Первая отгрузка должна была состояться недели через полторы, и за это время надо было пристроить будущий товар. В городе ходили слухи о пивной мафии, поэтому соваться с предложениями в местные торговые точки Марат с Майклом поостереглись. Макс проявил инициативу и смотался в родной город, где, шарахаясь от всех, кто мог его узнать, обошел несколько частных магазинов.
Бутылочное пиво ценилось (не разбавляют) и было в провинции большим дефицитом – почти все пиво, произведенное областным заводом, десятки тысяч ящиков в день, забирали москвичи, которые регулярно и помногу заносили в отдел сбыта.
Частники из райцентровских кооперативов довольно легко согласились взять всю первую партию, двести ящиков, но с отсрочкой половины платежа. Поскольку маржа должна была составить больше ста процентов, риск практически исключался – Марат и компания как минимум оставались при своих. Отчет о переговорах Марату очень понравился.

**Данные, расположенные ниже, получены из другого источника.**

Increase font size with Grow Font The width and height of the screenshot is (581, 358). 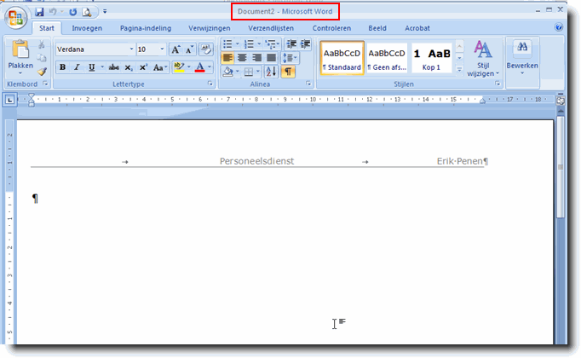pos(175,49)
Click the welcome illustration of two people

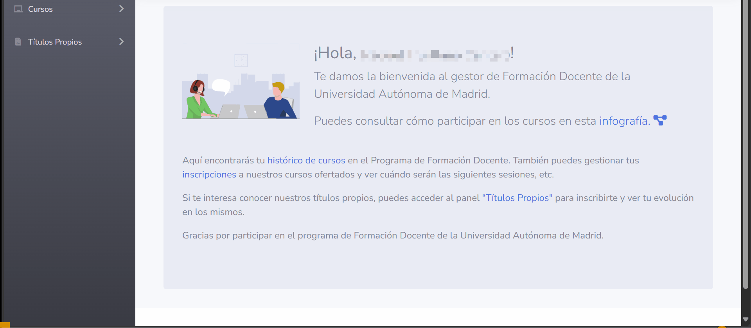coord(241,90)
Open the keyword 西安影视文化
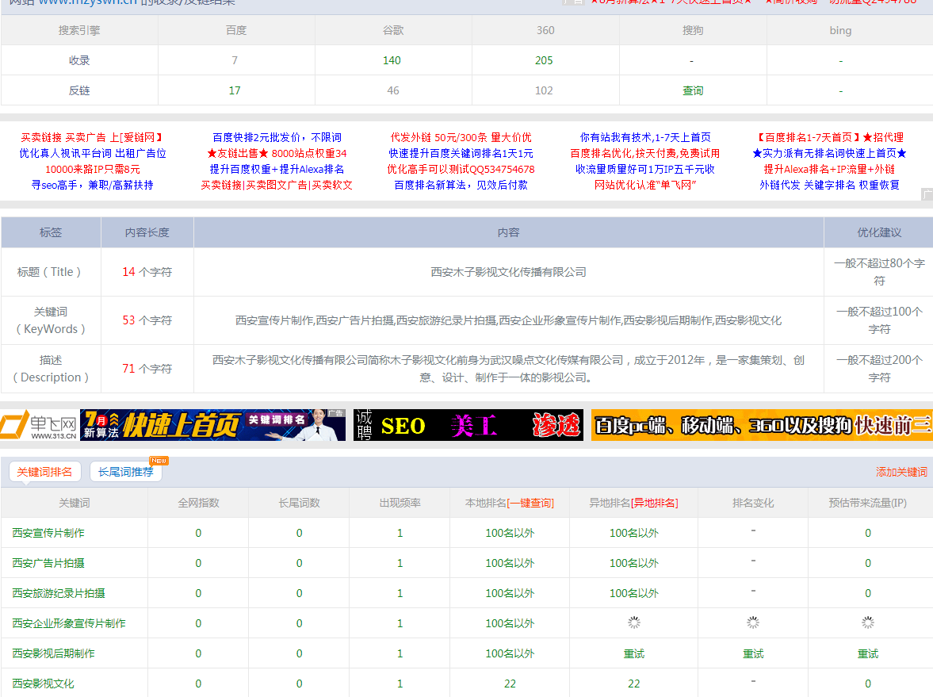Viewport: 933px width, 697px height. 43,684
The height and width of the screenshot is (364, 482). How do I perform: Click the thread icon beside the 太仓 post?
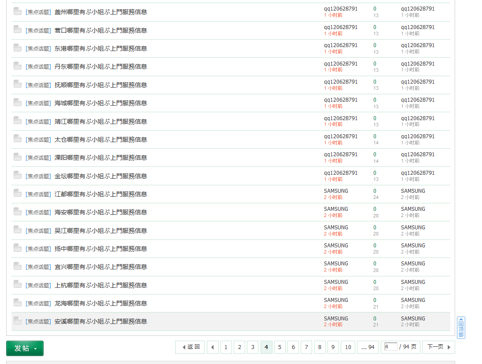click(18, 139)
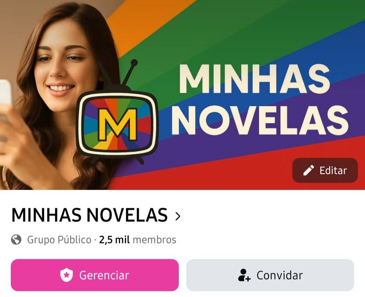365x297 pixels.
Task: Click the Editar cover photo button
Action: 325,170
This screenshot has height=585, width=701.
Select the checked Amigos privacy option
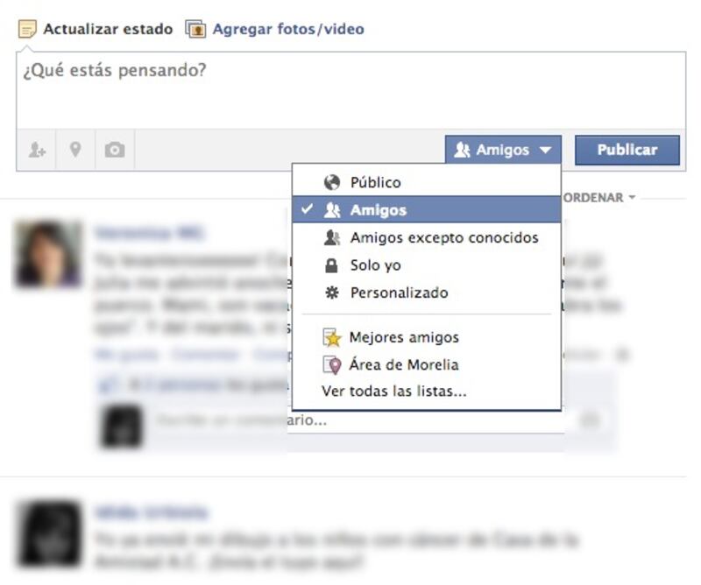(427, 209)
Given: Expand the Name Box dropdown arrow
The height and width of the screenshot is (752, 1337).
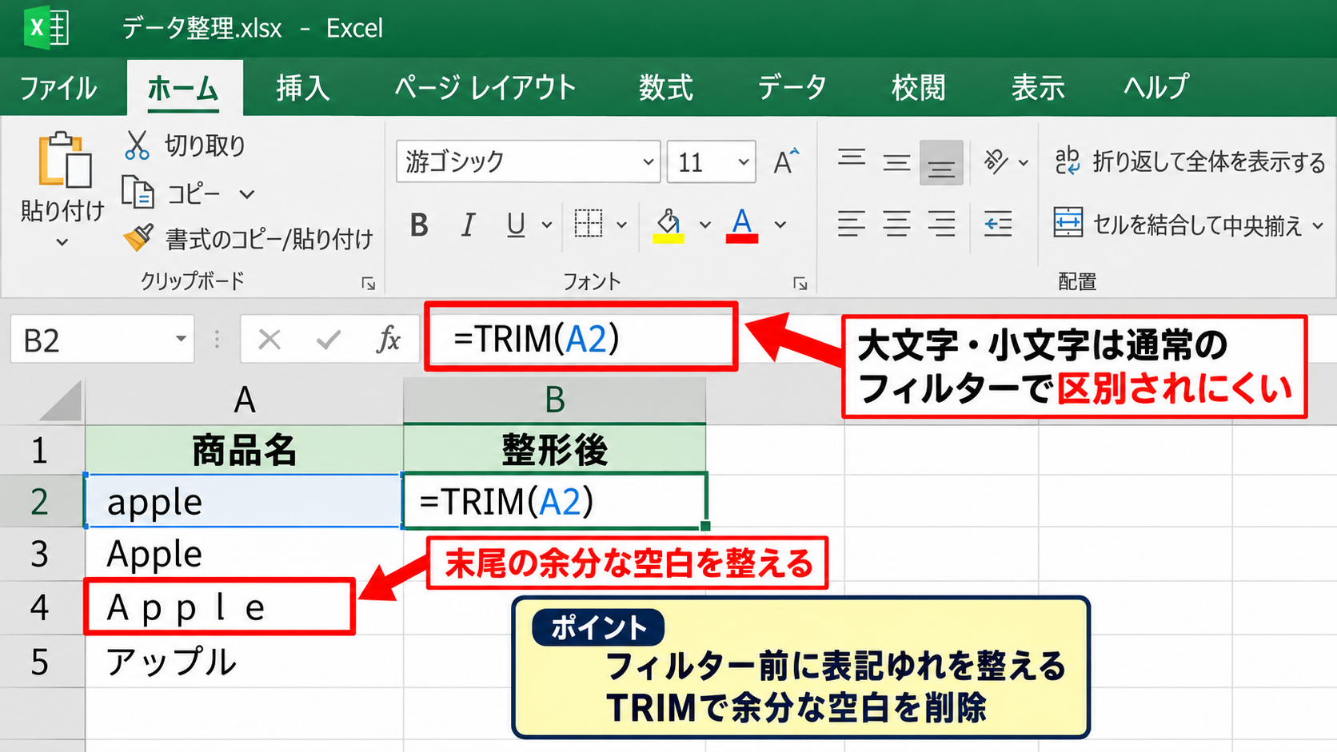Looking at the screenshot, I should pyautogui.click(x=181, y=340).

– Супер, все просто супер складывается, главное начать, а там раскрутимся, на остальные райцентры выйдем, товар будем брать раз в неделю, объем увеличим, папик Майкла это дело непременно пробьет, – говорил он, лучезарно улыбаясь. – Лето поработаем, потом возьму какую-нибудь хорошую девочку, и рвану с ней в Крым. Или вот в Питер. Осенью в Питер даже лучше, пожалуй. Люблю осень, люблю Питер, люблю Питер осенью. А уж как я хороших девочек люблю… Кстати, Макс, а ты что хочешь?
Макс в очередной раз восхитился жизнелюбием Марата и непринужденностью, с которой Марат это жизнелюбие транслировал во внешний мир, но сам ответил сдержанно: он запретил себе верить в то, что его желание исполнится.
– Ну, я, наверно, с армией решить хочу.
– Да ладно тебе, с этим по ходу решим. Сейчас ты чего хочешь?
– Денег.
– Деньги ерунда, инструмент. Важно на что ты их потратить хочешь.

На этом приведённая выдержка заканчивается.